→ **DATA SUPPLIED**
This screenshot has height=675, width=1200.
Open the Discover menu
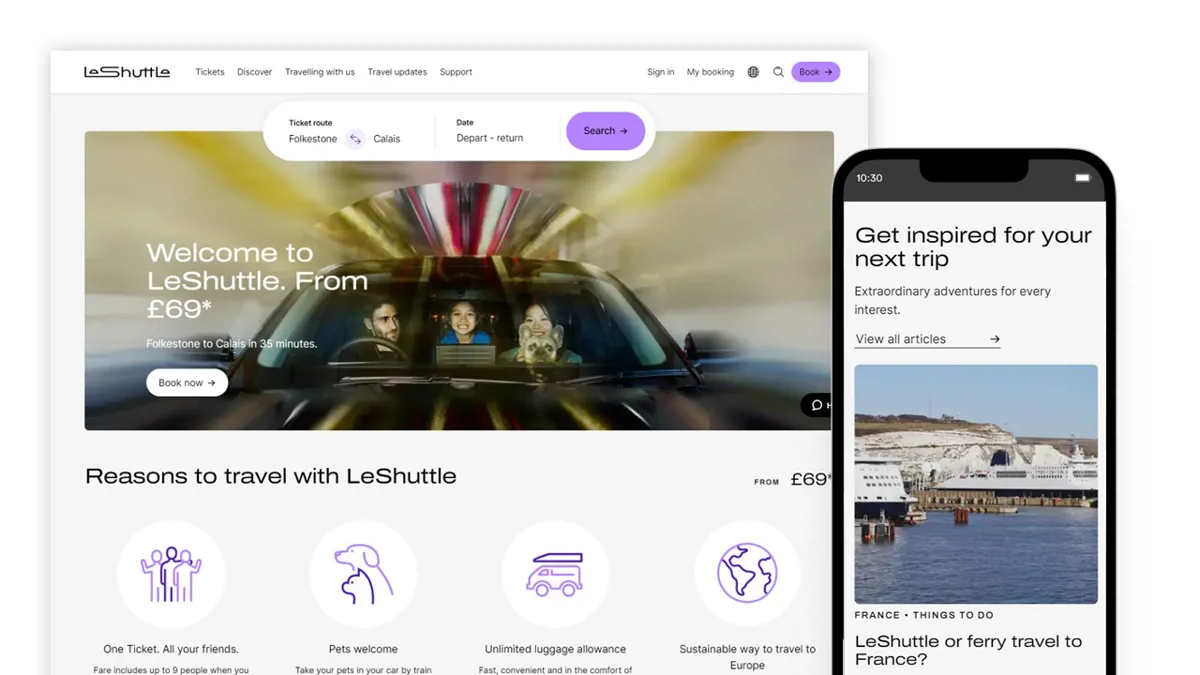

...

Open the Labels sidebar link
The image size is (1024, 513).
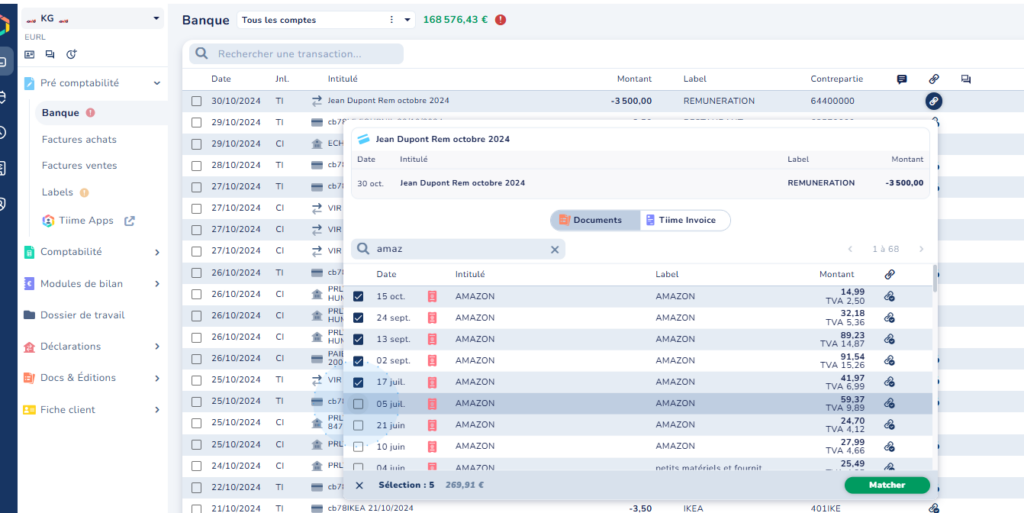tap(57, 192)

* * *

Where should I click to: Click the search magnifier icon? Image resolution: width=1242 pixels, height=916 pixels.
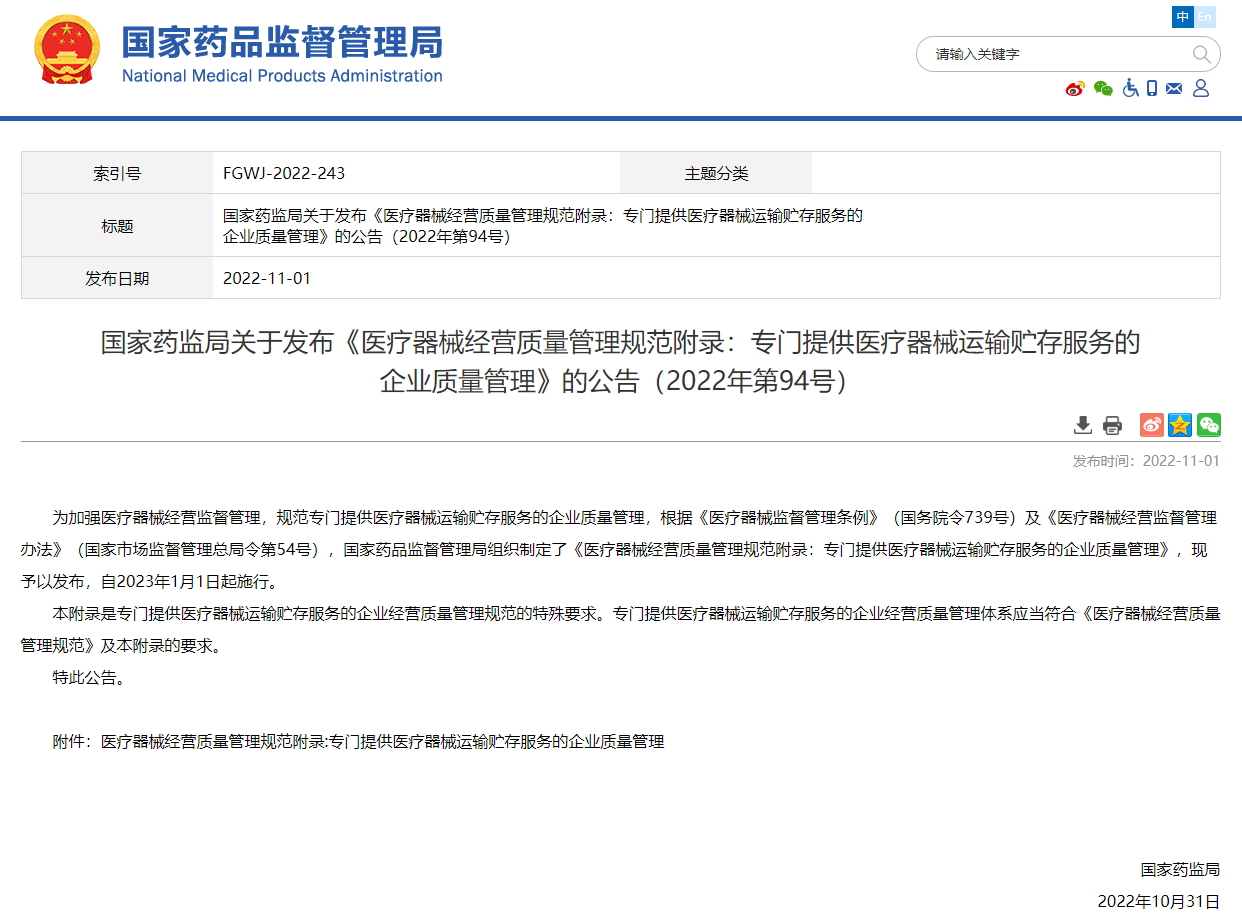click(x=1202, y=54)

→ **WHAT IS ASKED**
Recast everything from the line containing "Open the Labels sidebar link" down to the line containing "tap(57, 192)" as a Markdown table with the columns Row and Line, giving each line its own numbered row and skipping blank lines. Leave the pictures out of the table.

→ **RIGHT ANSWER**
| Row | Line |
|---|---|
| 1 | Open the Labels sidebar link |
| 2 | The image size is (1024, 513). |
| 3 | tap(57, 192) |